◆ Required tasks ◆
• a. In the text on rate-related ischemia, what does the American College of Cardiology/American Heart Association define the condition as?
• b. Proceed with the text on rate-related ischemia, picking up after its last sentence.

◆ Study text ◆
————
What is rate-related ischemia also known as?

Rate-Related Ischemia: Demand Ischemia

Rate-related ischemia is called "demand ischemia" or "Type 2 myocardial infarction" when it results in myocardial injury, characterized by an imbalance between myocardial oxygen supply and demand driven primarily by increased heart rate and metabolic demands. 1, 2

Terminology and Classification

The American College of Cardiology/American Heart Association defines this condition as Type 2 myocardial infarction: demand-supply mismatch, which occurs when conditions other than coronary artery disease contribute to an imbalance between myocardial oxygen supply and/or demand 1. This includes scenarios involving tachyarrhythmias, coronary endothelial dysfunction, coronary artery spasm, anemia, respiratory failure, and hypotension 1.
————
◆ Record excerpts ◆
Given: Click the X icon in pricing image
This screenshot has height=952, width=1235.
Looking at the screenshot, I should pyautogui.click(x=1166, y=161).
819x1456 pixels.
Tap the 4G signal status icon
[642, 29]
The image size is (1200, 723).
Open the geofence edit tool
————
◆ Answer set ◆
• a. Type 2 myocardial infarction: demand-supply mismatch.

• b.
Pathophysiologic Mechanism

Heart rate is the primary driver of rate-related ischemia through multiple mechanisms 2, 3:

• Tachycardia reduces diastolic filling time, which is critical because coronary perfusion occurs predominantly during diastole 2, 4
• Increased heart rate elevates myocardial oxygen consumption through enhanced contractility and workload 2, 4
• Subendocardial perfusion is inversely related to heart rate when coronary vasodilation is maximal, making the subendocardium particularly vulnerable 4

Research demonstrates that 81% of ambulatory ischemic episodes are preceded by heart rate increases ≥5 beats per minute, with the likelihood of developing ischemia proportional to the magnitude and duration of heart rate elevation 3. The probability ranges from 4% with modest increases (5-9 bpm for <10 minutes) to 60% with substantial increases (≥20 bpm for ≥40 minutes) 3.

Clinical Context and Triggers

Common precipitants of demand ischemia include 2:

• Sepsis (combines tachycardia, hypotension, and increased metabolic demands)
• Gastrointestinal bleeding (causes anemia and compensatory tachycardia)
• Acute COPD exacerbation (hypoxemia with increased work of breathing)
• Severe aortic stenosis (pressure overload with limited coronary flow reserve)
• Fever and hyperthyroidism (elevated metabolic rate and heart rate)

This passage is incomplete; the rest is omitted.